El suceso disgustó profundamente a Pueyrredón. No le ocasionaba mayor trastorno, es verdad, pero temía por su buen nombre: como la carta era esperada indispensablemente en Montevideo, acaso atribuyeran la no remisión de aquélla a su falta de seriedad en negocios; y si algo tenía de bueno él, Pueyrredón, era una clara idea del justo cumplimiento de sus deberes. La cosa, pues, le chocó.
Pocos días más tarde repitió su carrera por iguales motivos, y por idénticas causas su interrumpido carruaje llegó tarde a los muelles. Esta vez se acaloró seriamente, discutió largo rato con el cochero, y protestó indignado, con los brazos hacia el centro de la ciudad, del inicuo desorden de carruajes. Por la noche no habló de otra cosa: era imposible marchar dos cuadras seguidas... quienes sufrían eran ellos, expuestos a perder su buen nombre por una incalificable desidia de las ordenanzas...
Parece que en los días siguientes su desventura fue tan grande como en las otras ocasiones. Le vi por entonces y se desahogó con tales insistentes reproches que traté de contenerle.
—Pero amigo —le dije sonriendo, levantándome—, ¡si en todo pasa lo mismo!
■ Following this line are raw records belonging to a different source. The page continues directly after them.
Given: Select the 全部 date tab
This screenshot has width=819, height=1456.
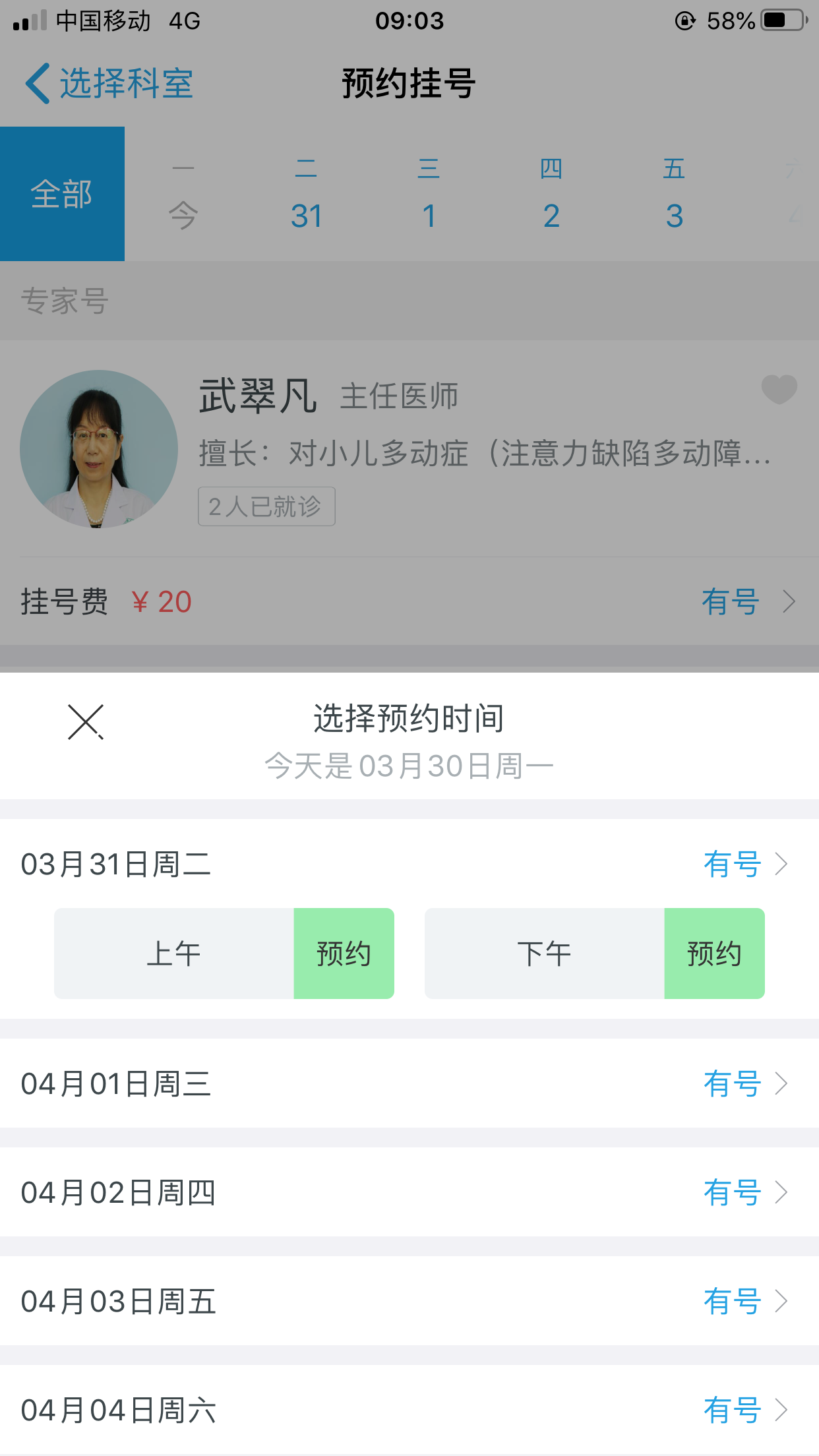Looking at the screenshot, I should [62, 194].
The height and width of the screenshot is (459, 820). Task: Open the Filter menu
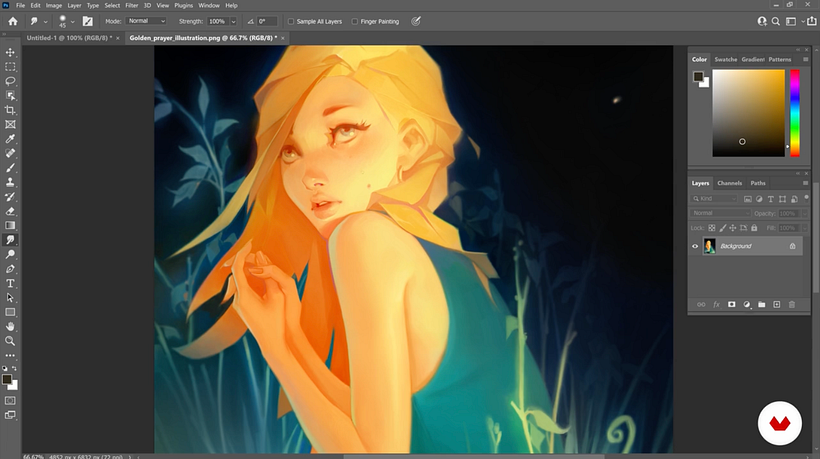132,5
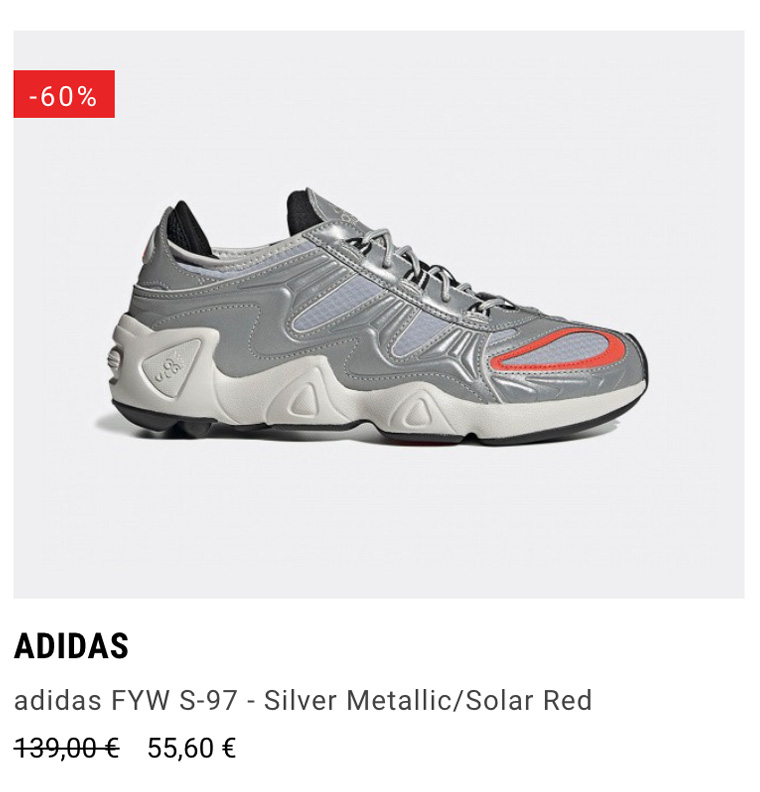Image resolution: width=760 pixels, height=792 pixels.
Task: Click the discounted 55,60 € price
Action: click(x=192, y=748)
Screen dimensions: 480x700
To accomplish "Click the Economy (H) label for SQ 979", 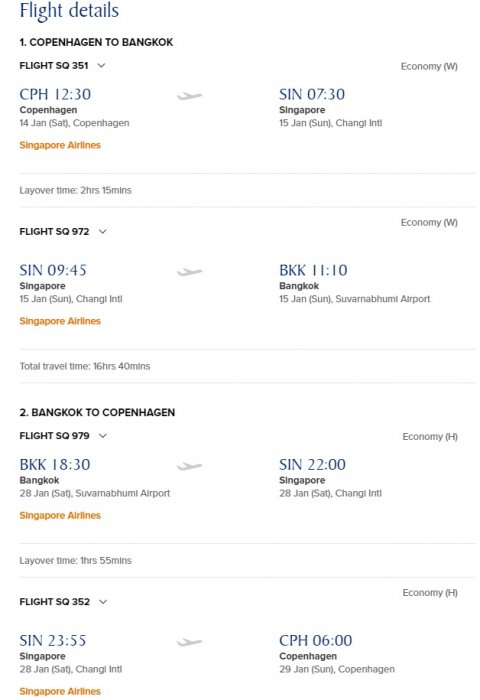I will [x=430, y=437].
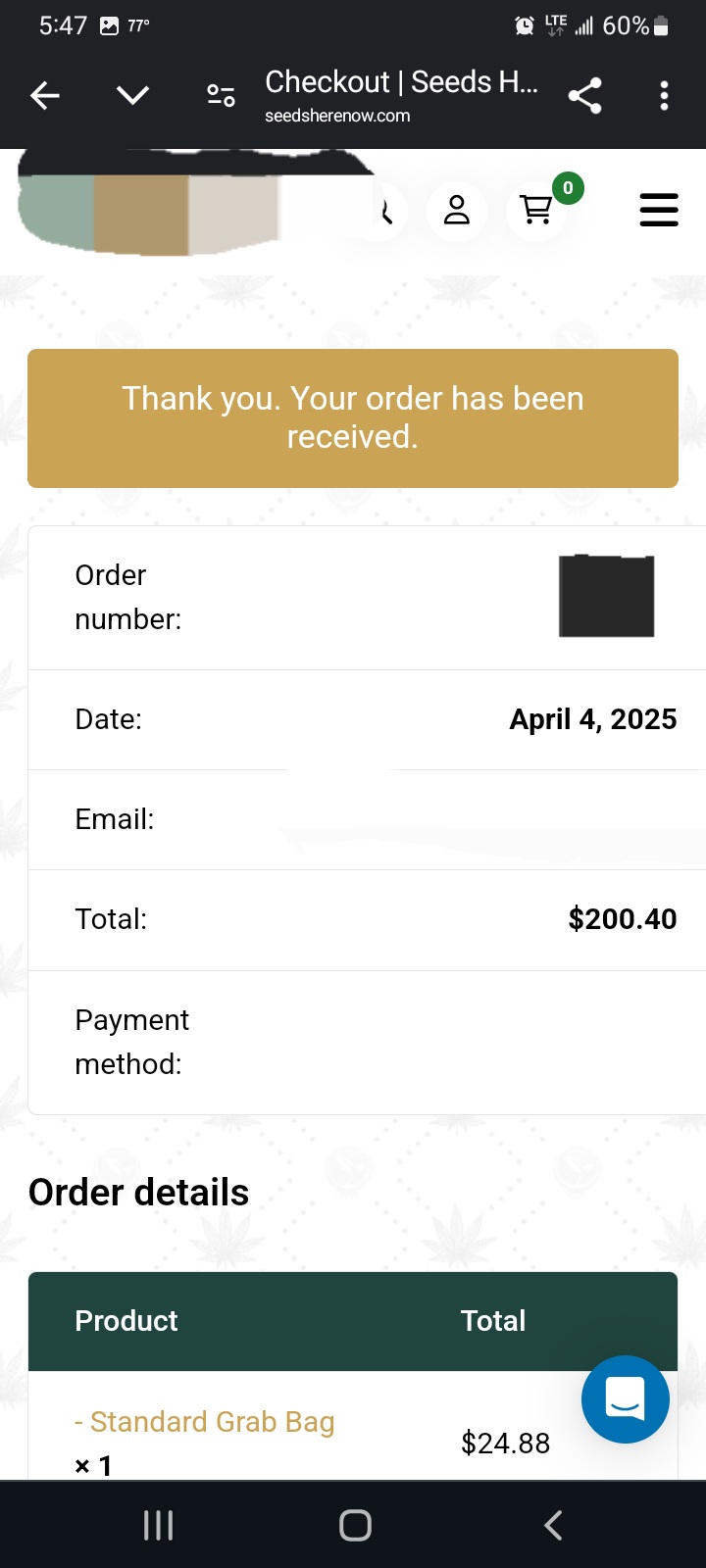This screenshot has height=1568, width=706.
Task: Open the hamburger navigation menu
Action: [x=659, y=210]
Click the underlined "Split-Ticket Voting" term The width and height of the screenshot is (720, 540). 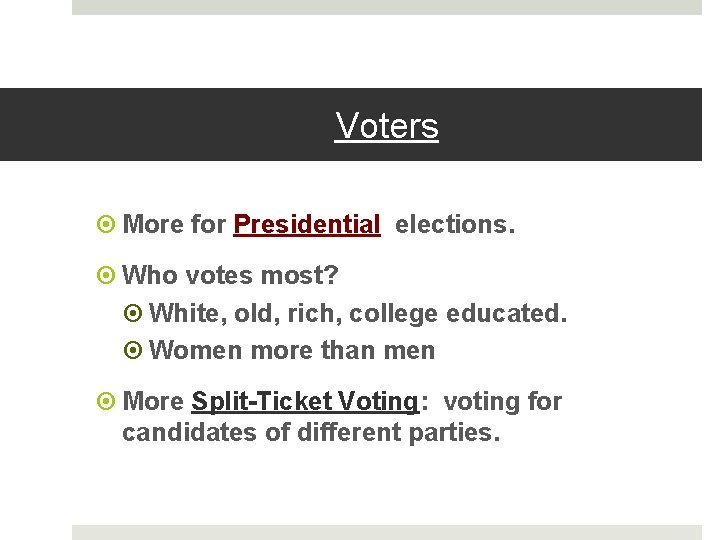[304, 402]
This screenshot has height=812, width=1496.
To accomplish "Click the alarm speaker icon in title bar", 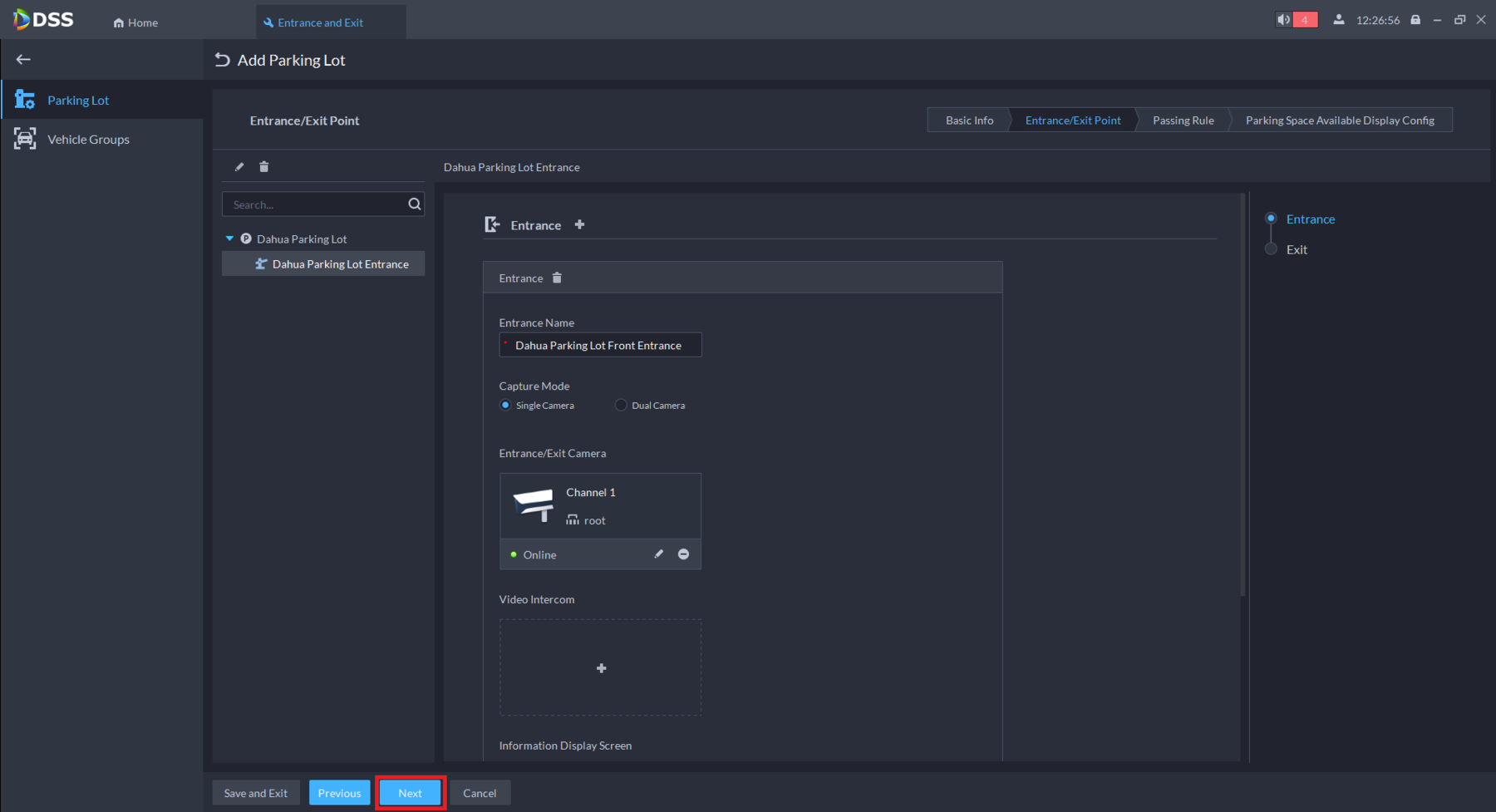I will pyautogui.click(x=1284, y=20).
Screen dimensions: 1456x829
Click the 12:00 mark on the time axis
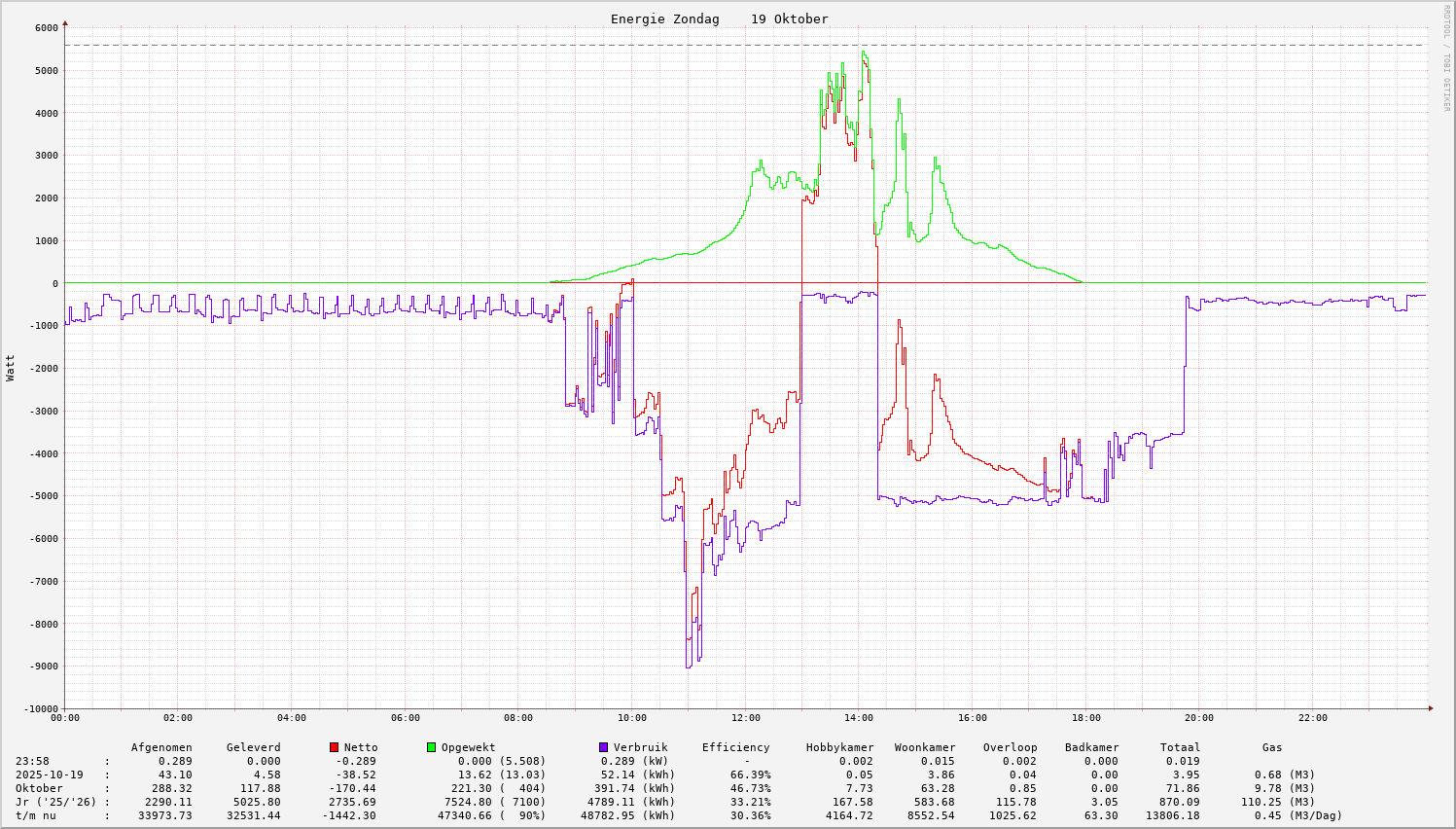click(x=746, y=718)

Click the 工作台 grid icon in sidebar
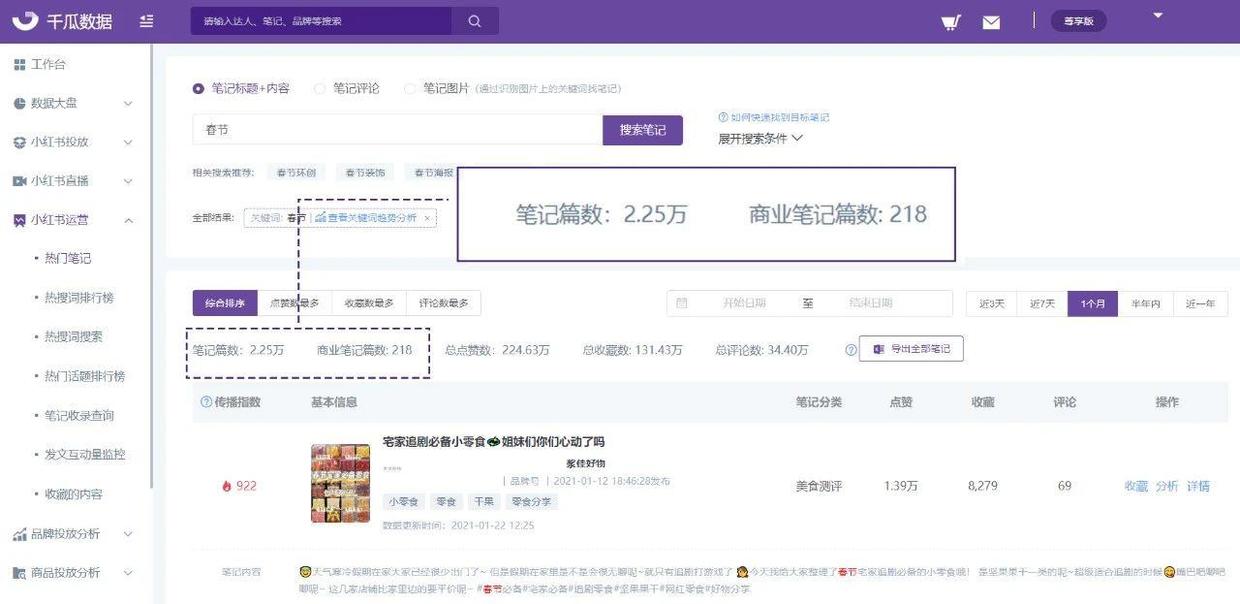pos(17,64)
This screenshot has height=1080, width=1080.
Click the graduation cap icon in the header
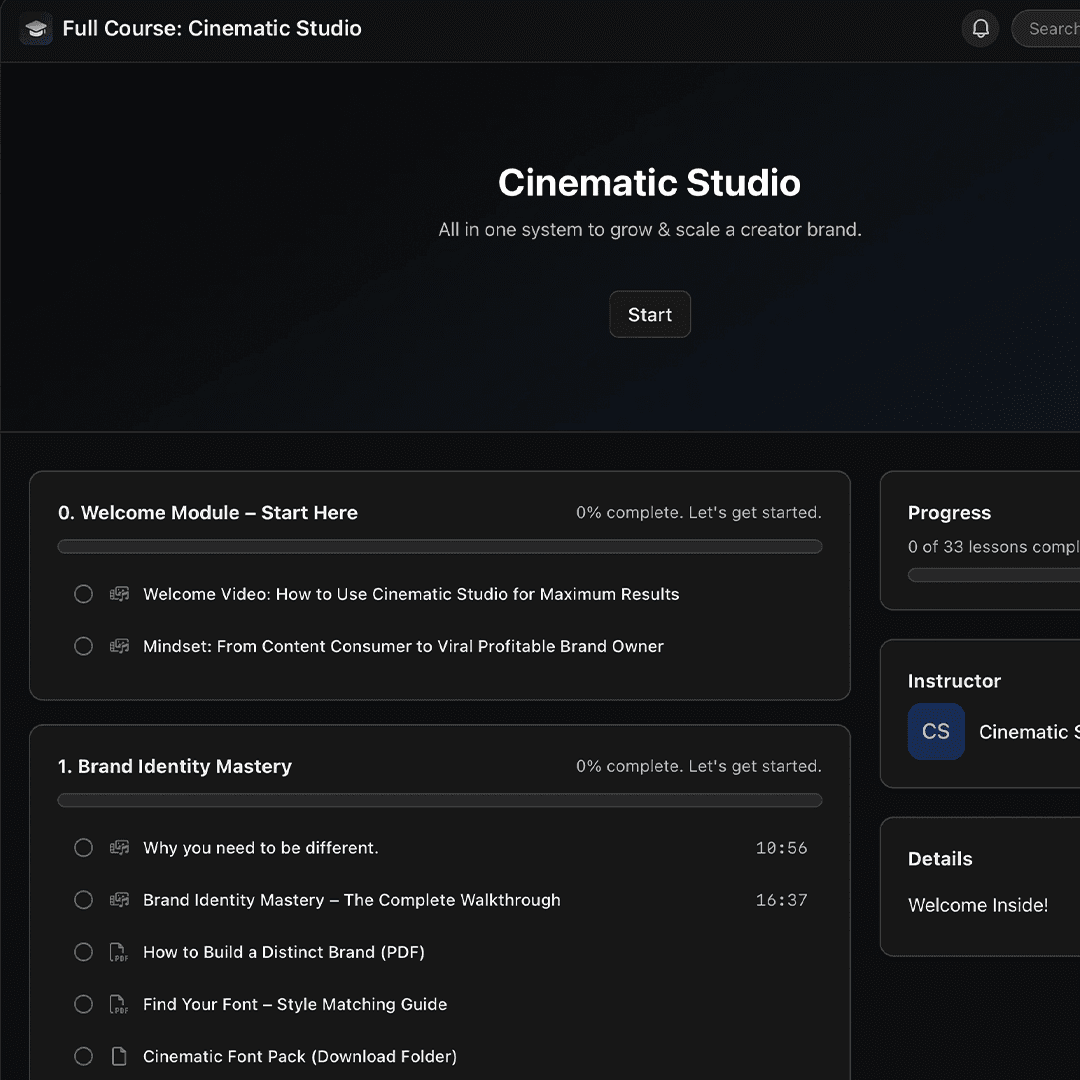coord(36,28)
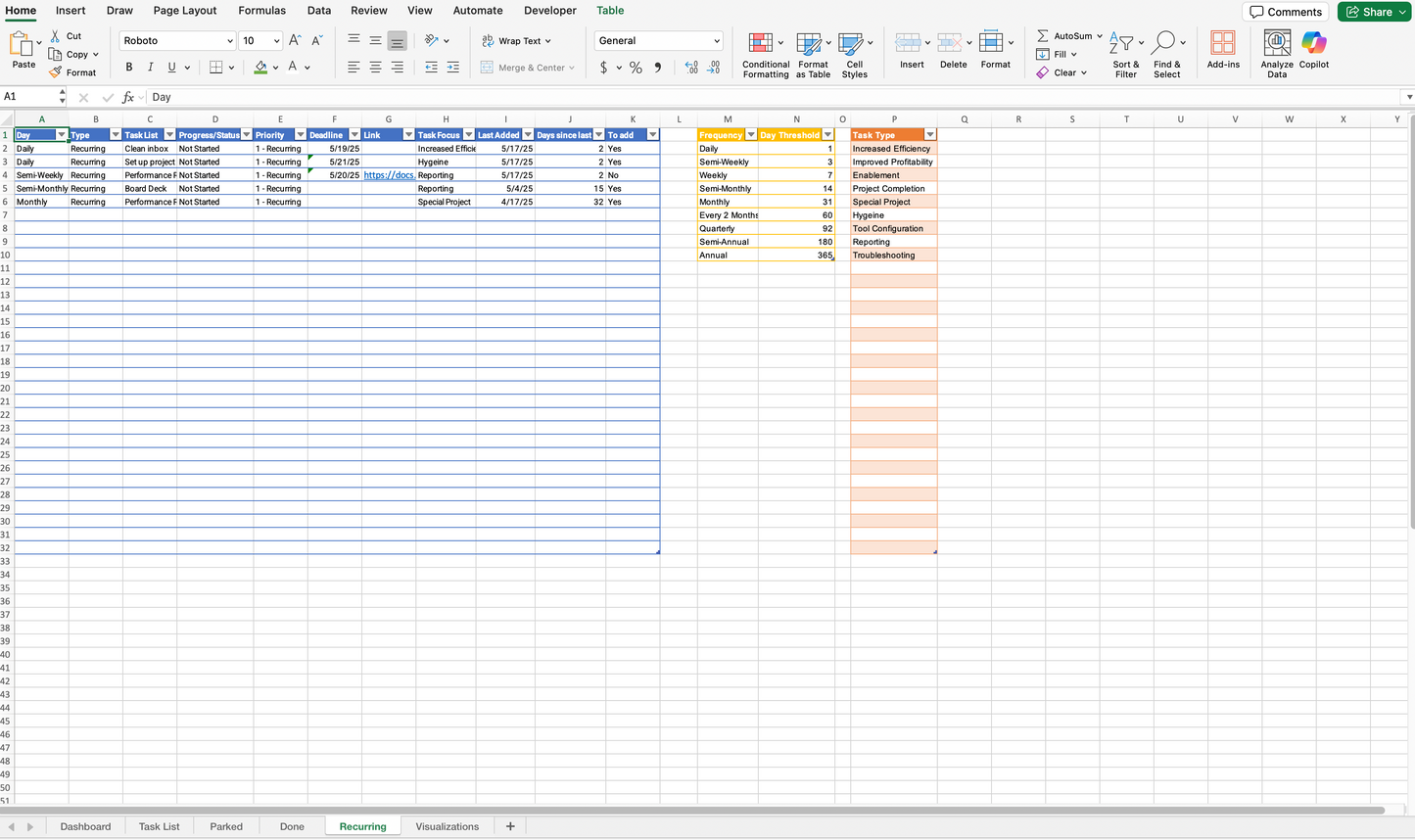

Su indignación es justa, indudablemente; pero a cada paso nos hallamos en una situación igual, ya por esta causa, ya por aquélla... —e hice grave filosofía.
—No sé, no sé, no sé —repitió encendiéndose más— ¿Quién vigila el orden? ¿Quién cumple la ordenanza? ¿Por qué ha de estar uno expuesto a perder un minuto, un segundo, esto? —agregó enseñándome convulsivamente un pequeño trozo de cuchara entre sus pulgares— ¡sí, esto nada más! Me miraba en los ojos a diez centímetros de los míos. Arrojó la cuchara sobre la mesa y salió del café.
Había adelgazado, marchaba sacudiendo hombros y cabeza a pequeños golpes, lanzaba rencorosas miradas de reojo a los carruajes.
Llegó así a tal grado de excitación que la idea de desorden comenzó a tornarse fija, con toda la descomposición que acarrean tales estancamientos. Fue diez veces en un mismo día a la Municipalidad, donde no quisieron oírle. Salió lleno de ira de esa casa en desquicio. Acudió a los diarios con igual éxito. Días sucesivos viósele a cada momento en carruaje, con el semblante hinchado de odio e indignación. En las cuadras de interrupciones forzosas vociferaba de tal modo, con medio cuerpo fuera de la capota, que su descomedimiento dio lugar a lamentables intervenciones.
Y por último, la tarde del jueves 18 de setiembre de 1902, el carruaje que llevaba a Nicolás Pueyrredón se vio detenido en la esquina Juncal y Artes por el corso que volvía de Palermo. Fue por cierto un espectáculo lastimoso, porque Pueyrredón, saltando al pescante, arrebató las riendas al cochero que cayó, y con grandes gritos de rabia y golpes de látigo forzó su carruaje sobre las victorias quietas. Lo llevaron a la fuerza; por largo rato se oyeron sus gritos.
El domingo siguiente, a las 4 de la tarde, Pueyrredón esperaba ya en la esquina Artes y Juncal.
* * *
—Bien sencillo —murmuró alguien cuando el narrador concluyó.
—Ciertamente agregó otro al rato— es la manera más sencilla de quedarse loco. Sobre todo Pueyrredón, que era loco ya.